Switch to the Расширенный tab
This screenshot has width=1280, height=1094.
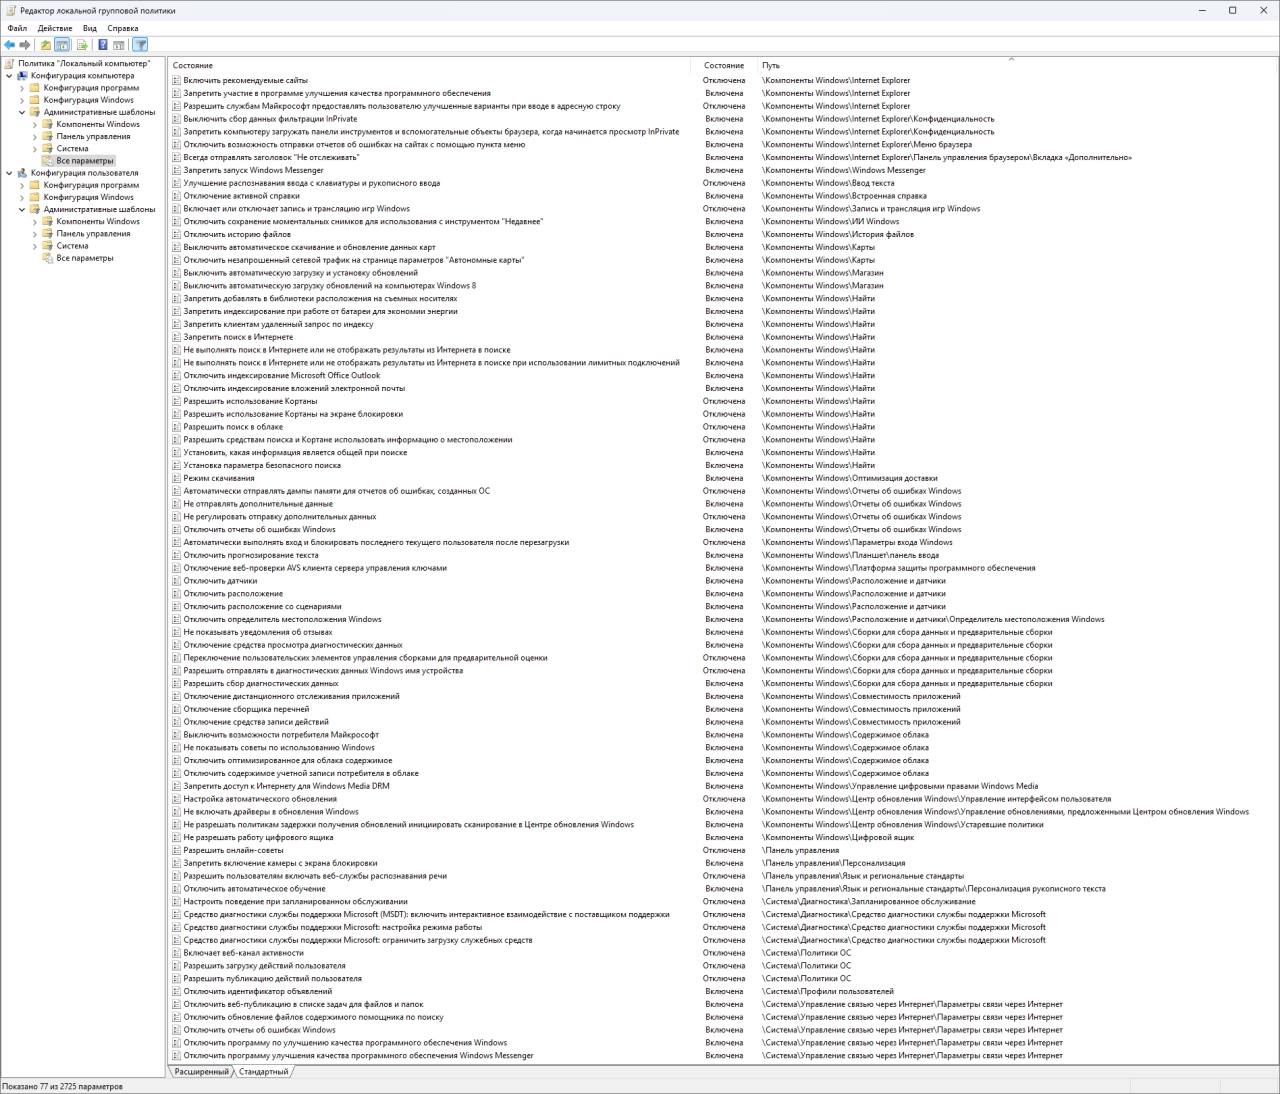pos(201,1071)
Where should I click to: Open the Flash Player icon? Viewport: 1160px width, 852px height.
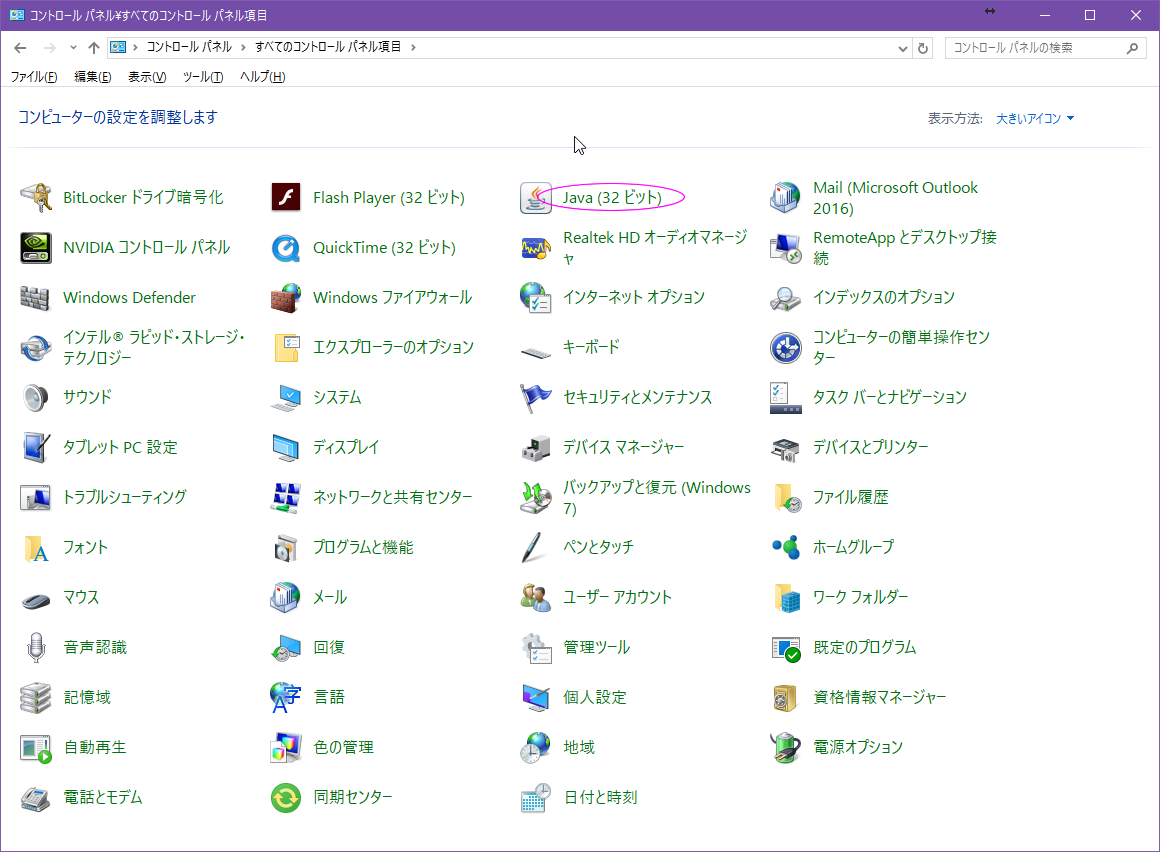pyautogui.click(x=286, y=198)
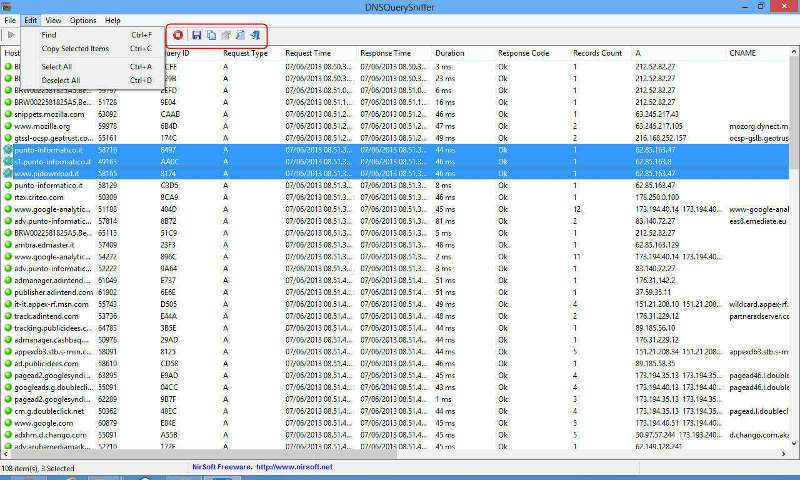Open Properties using the toolbar icon
Screen dimensions: 800x480
226,35
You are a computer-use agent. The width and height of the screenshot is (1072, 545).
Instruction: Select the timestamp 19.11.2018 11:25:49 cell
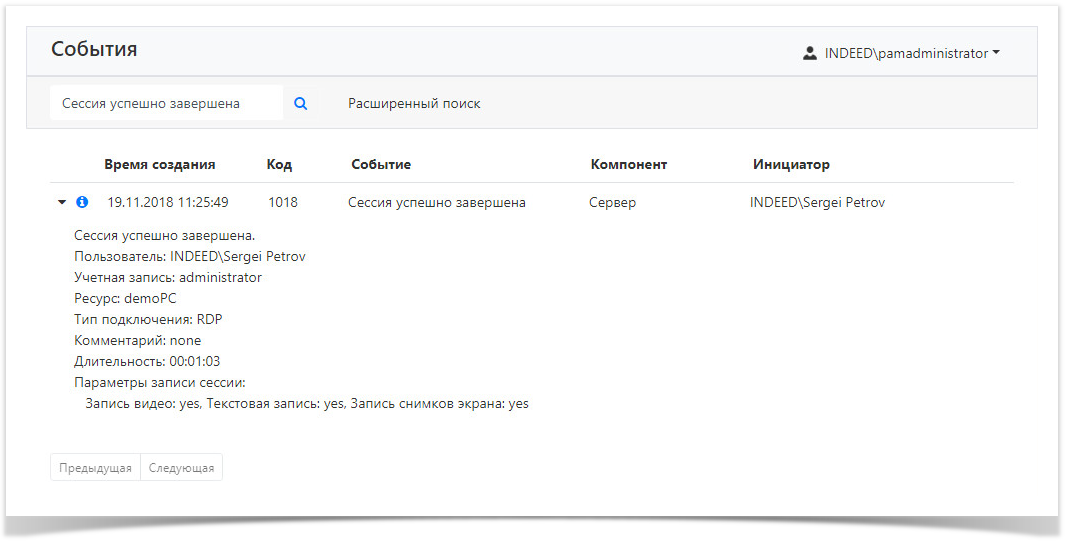(168, 202)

### Instructions to follow
Make an exact copy of the listing. Do not carry over its pictures.

### Exercise output
Switch to the Расширенный tab
This screenshot has width=1280, height=1094.
pos(201,1071)
Where should I click to: Open the Flash Player icon? Viewport: 1160px width, 852px height.
pyautogui.click(x=286, y=198)
Open Properties using the toolbar icon
Screen dimensions: 800x480
226,35
You are a computer-use agent. The width and height of the screenshot is (1072, 545).
Instruction: Select the timestamp 19.11.2018 11:25:49 cell
(168, 202)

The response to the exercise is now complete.